Ky.Rev.Stat.Ann. § 304.39-030(2) (emphasis added). “Basic reparation insureds” are defined as those persons named on the insurance contract and the family members of those named persons. Ky.Rev.Stat.Ann. § 304.39-020(3). Thus, where the accident occurs out-of-state, only a select group of persons may recover reparation benefits. Where the accident occurs in-state, as here, “every person” who otherwise qualifies may recover. The coverage of section 304.-39-030(1) (applying to in-state accidents) is broader than the coverage provided by section 304.39-030(2) (applying to out-of-state accidents). I find it logical, therefore, to infer that the class of “every person” was intended to include entities other than living beings.3 See Government Employees, 605 F.2d at 671.

Accordingly, the government qualifies as a “person” entitled to reparation benefits. This analysis is consistent with the no-fault statute policy of spreading liability among a large class of individuals, and is also consistent with the policy of compensating promptly those who have suffered economic loss. Further, such an interpretation will in no way influence the government’s decision whether to pay, or not to pay, injured servicemen. Indeed, the fact that the government might be reimbursed would only encourage prompt payment and could only enhance prompt reparation for needed medical care for those injured.

The equities in this case clearly weigh in favor of the government. Should the government not be able to recover, the insurer experiences a two-fold windfall. First, it is relieved of paying that which it would otherwise have been required to pay had there been no third-party payment. Second, the insurer keeps premiums paid not only by the injured serviceman, but also those paid by the driver of the automobile, and the government is forced to bear a burden which should rightfully fall on the insurer.

In United States v. Dairyland Ins. Co., 674 F.2d 750 (8th Cir.1982), after interpreting the North Dakota no-fault statute, the court concluded that the government was not entitled to reimbursement for expenses paid for a serviceman’s medical needs. In that case, however, recovery was limited to loss “sustained by an injured person ‘or his dependent survivors or incurred on his behalf by his spouse, relatives, or guardian.’ ” Id. at 753 (quoting N.D.Cent.Code § 26-41-09). That language is more restrictive than that of the Kentucky statute previously analyzed (“every person”).
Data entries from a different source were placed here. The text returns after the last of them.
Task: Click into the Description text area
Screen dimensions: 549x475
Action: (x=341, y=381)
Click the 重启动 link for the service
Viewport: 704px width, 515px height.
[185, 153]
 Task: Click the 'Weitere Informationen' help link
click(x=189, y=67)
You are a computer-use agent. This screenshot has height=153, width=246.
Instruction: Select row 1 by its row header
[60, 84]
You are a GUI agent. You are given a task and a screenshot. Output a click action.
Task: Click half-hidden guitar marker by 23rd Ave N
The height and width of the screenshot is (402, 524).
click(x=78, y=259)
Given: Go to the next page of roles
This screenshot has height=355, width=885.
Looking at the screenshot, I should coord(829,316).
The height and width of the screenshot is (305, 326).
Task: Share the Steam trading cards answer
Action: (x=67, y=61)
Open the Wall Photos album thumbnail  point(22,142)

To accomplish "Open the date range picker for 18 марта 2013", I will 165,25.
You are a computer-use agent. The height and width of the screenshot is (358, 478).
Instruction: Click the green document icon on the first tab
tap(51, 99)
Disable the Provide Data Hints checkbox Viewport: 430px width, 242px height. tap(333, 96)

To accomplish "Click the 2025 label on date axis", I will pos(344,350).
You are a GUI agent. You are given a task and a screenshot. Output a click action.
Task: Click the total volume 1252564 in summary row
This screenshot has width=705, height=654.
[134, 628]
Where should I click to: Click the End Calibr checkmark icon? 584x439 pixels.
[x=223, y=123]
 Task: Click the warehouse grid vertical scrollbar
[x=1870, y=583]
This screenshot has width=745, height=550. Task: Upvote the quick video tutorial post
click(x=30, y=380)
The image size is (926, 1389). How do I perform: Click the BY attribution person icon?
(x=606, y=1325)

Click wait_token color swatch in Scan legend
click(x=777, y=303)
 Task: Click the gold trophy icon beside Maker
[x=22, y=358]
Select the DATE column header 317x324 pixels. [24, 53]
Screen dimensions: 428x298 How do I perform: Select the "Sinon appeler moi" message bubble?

Similarly, in Heusle v. National Mutual Ins. Co., 628 F.2d 833, 839 (3d Cir.1980), *670the Pennsylvania no-fault statute included a provision expressly relieving the insurer of liability for amounts paid by “any government.” See Pa.Stat.Ann. tit. 40, § 1009.206(a) (Purdon Supp.1980). The Kentucky no-fault law contains no such provision. Heusle is therefore inapplicable to the facts of this case.

For these reasons I respectfully dissent; I would reverse the judgment of the district court, and render judgment for the government.

. I take note of the reference in note 1 of the majority opinion to 10 U.S.C. § 1074(a). I have difficulty, however, with the government’s apparent interpretation that § 1074(a) requires it to pay for "privately provided care.” I accordingly have doubt, as set out by the majority in Part II of its opinion, that the government "was legally obligated to provide free medical care” if it is referring to care at Louisville General Hospital, a private hospital, where Tangerman was treated.

. As set out in section 304.39-030(1), a person suffering economic loss by reason of physical injury is entitled to "basic reparation benefits.” These benefits are defined as “benefits providing reimbursement for net loss suffered through injury____” Ky.Rev.Stat.Ann. § 304.39-020(2). This language is consistent with the conclusion that the government has suffered ‘loss from injury.’

. Gregory v. Allstate Insurance Co., 618 S.W.2d 582 (Ky.Ct.App.1981), does not require a different result. That case dealt with whether a decedent’s estate could recover for "work loss” under the no-fault statute. The court concluded it could not, relying heavily on the fact that an estate is not a “survivor,” and also relying on its interpretation of "work loss.” These statutory terms are not implicated in the present case.